* What to work on *
Repeat verbatim, and only, the lines of the data below, beginning at the line that contains "This screenshot has height=1448, width=1406." and stopping after the line that contains "Select the Don't insert a design option".

* Dataset excerpts *
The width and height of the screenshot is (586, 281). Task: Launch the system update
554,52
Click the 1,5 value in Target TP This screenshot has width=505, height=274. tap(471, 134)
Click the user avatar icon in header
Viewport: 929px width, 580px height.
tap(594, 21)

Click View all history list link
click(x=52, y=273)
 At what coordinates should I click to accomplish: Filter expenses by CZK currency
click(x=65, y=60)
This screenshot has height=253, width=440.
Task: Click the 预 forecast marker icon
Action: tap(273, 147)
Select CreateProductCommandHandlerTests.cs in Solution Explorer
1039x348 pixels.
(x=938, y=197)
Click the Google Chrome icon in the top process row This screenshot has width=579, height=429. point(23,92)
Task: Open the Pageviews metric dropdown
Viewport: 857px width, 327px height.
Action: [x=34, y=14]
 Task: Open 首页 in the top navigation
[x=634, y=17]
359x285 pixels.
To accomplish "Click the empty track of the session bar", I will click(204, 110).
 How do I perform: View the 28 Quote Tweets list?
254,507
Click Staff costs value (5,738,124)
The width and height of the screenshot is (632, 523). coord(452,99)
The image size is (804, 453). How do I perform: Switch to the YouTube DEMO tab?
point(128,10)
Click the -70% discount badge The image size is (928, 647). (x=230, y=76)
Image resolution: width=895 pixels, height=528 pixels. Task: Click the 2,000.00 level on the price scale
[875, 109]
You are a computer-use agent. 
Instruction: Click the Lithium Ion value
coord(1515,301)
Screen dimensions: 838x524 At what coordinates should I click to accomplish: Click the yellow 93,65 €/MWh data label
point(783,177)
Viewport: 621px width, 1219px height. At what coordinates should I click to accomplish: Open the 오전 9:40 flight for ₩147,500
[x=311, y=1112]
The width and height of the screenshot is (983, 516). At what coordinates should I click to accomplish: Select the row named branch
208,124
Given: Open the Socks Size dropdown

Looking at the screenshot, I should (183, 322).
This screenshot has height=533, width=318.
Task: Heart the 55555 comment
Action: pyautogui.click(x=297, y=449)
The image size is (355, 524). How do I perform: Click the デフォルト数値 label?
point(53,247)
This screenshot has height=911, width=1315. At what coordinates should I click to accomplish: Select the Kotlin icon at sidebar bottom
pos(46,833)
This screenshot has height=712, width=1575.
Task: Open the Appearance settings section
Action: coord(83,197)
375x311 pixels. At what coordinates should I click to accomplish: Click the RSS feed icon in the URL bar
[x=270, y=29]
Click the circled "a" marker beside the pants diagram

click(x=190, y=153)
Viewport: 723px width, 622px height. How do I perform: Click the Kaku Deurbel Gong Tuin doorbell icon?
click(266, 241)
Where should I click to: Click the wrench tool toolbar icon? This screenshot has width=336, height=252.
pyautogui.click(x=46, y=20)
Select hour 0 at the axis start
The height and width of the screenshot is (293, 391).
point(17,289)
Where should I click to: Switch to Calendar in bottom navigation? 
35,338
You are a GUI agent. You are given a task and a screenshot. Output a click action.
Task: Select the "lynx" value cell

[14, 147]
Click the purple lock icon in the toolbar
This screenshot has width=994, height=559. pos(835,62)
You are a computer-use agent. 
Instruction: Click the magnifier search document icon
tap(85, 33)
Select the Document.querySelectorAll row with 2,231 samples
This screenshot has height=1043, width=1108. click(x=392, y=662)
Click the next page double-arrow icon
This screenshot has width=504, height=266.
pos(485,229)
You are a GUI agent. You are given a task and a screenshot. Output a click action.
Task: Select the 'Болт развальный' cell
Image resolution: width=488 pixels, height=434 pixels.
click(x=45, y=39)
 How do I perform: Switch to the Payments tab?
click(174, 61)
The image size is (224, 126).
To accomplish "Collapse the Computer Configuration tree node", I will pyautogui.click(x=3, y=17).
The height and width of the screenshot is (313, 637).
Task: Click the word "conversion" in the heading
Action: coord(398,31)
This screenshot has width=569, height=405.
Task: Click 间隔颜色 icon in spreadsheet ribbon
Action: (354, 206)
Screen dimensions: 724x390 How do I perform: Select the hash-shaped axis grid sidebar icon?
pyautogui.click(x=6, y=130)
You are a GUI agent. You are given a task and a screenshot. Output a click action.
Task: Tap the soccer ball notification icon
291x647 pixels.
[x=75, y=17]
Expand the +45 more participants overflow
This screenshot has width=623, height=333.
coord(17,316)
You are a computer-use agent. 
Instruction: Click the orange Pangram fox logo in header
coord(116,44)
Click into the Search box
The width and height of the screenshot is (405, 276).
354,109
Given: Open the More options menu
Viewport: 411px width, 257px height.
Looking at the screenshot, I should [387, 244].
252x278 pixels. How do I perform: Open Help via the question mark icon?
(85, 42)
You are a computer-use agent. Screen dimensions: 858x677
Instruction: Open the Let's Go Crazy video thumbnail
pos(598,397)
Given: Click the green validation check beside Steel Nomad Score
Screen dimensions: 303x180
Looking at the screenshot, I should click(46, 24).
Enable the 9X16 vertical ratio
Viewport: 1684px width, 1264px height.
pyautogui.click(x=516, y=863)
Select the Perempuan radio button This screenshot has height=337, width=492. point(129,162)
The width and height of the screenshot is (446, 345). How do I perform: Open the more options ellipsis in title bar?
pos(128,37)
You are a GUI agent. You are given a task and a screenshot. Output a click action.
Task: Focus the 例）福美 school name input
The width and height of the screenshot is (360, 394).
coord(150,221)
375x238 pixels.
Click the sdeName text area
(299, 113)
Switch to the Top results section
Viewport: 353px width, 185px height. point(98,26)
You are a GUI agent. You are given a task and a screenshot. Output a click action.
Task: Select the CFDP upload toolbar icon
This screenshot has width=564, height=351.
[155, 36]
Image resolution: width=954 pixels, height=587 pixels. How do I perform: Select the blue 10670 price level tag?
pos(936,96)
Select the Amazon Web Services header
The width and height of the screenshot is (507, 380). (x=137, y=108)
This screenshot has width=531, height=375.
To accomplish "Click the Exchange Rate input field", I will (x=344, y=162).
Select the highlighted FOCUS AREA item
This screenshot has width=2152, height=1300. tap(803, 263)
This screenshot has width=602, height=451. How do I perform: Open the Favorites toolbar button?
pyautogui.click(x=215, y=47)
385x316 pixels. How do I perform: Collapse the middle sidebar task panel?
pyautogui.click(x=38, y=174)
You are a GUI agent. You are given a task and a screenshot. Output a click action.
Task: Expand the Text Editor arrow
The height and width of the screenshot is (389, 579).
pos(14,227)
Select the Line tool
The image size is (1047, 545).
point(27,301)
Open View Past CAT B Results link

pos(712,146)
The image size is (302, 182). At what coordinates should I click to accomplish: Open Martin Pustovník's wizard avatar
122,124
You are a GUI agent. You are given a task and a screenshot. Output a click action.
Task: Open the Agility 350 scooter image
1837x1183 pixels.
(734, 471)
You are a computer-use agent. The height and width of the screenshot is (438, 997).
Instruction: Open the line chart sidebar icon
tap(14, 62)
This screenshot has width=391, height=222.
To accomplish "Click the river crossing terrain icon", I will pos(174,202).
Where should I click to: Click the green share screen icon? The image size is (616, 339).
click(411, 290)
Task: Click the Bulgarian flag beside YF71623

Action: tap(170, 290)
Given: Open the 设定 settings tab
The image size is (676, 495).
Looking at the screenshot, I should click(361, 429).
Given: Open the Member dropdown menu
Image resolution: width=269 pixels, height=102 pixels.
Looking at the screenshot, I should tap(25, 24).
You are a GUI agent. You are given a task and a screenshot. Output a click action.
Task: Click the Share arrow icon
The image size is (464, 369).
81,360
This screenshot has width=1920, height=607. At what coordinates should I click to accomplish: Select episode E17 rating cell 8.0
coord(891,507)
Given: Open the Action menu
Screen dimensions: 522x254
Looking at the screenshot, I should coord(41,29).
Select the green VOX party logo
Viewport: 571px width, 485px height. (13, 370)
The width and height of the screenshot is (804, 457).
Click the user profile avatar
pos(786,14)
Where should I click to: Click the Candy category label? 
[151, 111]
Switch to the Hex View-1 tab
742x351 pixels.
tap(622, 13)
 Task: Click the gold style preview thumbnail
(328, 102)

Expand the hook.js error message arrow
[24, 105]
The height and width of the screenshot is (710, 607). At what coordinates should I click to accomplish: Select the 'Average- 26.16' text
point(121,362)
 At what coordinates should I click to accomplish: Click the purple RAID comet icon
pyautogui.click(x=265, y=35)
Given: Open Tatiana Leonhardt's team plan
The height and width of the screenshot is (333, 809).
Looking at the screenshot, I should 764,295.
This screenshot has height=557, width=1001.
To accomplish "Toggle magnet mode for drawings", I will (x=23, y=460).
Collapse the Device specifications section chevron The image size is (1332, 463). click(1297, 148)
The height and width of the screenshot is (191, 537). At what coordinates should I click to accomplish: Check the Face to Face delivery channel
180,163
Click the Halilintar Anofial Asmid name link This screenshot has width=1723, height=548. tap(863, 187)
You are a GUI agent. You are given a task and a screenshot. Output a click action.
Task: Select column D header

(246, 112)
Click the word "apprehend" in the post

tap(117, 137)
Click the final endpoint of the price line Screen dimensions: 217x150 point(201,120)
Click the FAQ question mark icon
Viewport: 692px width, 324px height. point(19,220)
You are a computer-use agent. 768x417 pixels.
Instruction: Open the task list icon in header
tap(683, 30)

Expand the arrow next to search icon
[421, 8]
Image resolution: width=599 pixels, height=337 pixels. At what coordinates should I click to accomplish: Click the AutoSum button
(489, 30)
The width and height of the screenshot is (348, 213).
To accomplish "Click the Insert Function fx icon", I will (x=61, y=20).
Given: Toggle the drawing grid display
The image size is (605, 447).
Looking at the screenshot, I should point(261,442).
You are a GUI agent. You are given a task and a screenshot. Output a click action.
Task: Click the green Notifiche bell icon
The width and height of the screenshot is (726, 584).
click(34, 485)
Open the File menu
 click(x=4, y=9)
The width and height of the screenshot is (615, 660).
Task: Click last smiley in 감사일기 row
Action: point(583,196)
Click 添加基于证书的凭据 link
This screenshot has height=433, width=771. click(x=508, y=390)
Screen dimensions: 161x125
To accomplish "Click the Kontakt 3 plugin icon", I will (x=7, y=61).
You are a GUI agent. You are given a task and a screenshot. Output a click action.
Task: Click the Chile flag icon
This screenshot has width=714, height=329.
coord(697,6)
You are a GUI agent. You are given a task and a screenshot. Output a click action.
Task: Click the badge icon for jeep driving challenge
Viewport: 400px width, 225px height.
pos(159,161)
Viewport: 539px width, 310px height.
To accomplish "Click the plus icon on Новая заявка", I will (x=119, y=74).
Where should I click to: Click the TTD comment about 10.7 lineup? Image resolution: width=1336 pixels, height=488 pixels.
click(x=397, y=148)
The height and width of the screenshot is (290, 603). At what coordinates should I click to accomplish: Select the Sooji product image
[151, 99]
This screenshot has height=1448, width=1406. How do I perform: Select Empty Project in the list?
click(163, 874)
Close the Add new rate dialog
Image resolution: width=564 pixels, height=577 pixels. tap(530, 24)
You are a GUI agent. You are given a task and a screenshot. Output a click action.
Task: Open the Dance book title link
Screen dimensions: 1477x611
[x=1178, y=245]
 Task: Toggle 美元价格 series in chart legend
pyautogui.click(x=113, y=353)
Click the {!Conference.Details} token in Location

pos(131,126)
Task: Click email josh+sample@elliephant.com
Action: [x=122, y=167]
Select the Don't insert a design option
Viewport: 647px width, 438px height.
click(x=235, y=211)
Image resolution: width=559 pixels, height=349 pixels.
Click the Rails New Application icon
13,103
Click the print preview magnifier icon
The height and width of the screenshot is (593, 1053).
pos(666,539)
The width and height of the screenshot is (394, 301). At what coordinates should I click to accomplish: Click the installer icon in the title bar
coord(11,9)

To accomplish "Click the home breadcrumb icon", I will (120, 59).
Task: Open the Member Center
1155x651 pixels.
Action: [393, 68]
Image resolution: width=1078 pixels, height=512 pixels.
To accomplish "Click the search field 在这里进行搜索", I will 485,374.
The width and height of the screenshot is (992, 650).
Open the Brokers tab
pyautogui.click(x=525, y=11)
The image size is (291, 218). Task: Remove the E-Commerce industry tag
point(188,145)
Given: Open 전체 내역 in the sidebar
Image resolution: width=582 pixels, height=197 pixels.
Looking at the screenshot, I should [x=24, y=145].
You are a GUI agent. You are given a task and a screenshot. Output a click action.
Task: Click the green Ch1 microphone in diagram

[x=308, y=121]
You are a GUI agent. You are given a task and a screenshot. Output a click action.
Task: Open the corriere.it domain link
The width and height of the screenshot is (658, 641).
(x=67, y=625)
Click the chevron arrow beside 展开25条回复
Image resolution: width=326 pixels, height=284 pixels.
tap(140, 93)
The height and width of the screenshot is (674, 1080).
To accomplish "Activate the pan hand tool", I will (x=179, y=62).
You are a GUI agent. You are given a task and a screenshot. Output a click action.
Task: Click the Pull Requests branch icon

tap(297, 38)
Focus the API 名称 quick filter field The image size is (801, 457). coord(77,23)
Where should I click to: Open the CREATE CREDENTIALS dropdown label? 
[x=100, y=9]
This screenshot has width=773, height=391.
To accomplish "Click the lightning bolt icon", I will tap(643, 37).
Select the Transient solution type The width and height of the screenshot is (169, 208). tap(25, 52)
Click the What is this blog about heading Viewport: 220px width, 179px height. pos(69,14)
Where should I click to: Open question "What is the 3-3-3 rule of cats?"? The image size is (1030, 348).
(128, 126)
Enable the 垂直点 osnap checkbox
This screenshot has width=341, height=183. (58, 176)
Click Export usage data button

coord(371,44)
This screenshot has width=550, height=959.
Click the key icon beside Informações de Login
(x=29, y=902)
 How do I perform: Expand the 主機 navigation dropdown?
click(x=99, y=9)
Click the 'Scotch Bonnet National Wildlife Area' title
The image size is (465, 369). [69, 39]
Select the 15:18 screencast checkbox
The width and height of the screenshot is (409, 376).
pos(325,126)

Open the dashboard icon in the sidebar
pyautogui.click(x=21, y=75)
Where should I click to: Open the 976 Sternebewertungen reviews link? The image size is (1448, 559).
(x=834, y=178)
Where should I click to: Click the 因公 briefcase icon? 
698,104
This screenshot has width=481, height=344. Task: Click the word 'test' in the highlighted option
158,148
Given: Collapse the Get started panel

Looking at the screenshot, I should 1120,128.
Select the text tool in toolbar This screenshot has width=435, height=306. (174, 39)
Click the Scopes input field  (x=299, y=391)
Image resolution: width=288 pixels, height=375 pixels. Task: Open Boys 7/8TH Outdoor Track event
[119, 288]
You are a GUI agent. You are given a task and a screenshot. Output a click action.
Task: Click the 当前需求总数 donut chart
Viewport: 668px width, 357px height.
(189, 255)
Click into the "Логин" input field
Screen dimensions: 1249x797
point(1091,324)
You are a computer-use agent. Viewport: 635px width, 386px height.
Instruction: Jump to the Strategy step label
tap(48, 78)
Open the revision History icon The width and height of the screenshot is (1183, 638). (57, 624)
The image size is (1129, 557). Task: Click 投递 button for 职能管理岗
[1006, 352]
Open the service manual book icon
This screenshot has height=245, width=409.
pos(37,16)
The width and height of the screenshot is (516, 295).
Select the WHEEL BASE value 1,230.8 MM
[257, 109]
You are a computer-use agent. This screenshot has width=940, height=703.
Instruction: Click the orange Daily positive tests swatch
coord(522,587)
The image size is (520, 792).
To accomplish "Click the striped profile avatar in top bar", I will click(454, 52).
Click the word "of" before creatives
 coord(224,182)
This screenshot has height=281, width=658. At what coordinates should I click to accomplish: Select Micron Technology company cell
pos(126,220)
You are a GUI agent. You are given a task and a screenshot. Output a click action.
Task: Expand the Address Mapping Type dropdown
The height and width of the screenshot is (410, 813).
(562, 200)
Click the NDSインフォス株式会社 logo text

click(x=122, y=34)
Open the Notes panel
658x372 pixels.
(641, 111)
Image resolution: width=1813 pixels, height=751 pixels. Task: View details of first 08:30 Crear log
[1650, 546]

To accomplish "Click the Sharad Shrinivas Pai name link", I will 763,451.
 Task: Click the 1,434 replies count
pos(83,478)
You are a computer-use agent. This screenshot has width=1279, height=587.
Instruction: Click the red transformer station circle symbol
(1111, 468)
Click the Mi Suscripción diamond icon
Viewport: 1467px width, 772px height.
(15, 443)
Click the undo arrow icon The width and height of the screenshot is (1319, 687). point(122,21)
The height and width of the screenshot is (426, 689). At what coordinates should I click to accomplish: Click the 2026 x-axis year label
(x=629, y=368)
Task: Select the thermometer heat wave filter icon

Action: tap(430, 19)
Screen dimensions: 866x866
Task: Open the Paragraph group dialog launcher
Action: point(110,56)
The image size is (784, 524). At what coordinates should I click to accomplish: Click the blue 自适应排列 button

* Task response *
This screenshot has height=1448, width=1406. How do I perform: Select Empty Project in the list?
click(163, 874)
Close the Add new rate dialog
Image resolution: width=564 pixels, height=577 pixels. tap(530, 24)
You are a GUI agent. You are given a task and a screenshot. Output a click action.
Task: Open the Dance book title link
Screen dimensions: 1477x611
[x=1178, y=245]
 Task: Toggle 美元价格 series in chart legend
pyautogui.click(x=113, y=353)
Click the {!Conference.Details} token in Location

pos(131,126)
Task: Click email josh+sample@elliephant.com
Action: [x=122, y=167]
Select the Don't insert a design option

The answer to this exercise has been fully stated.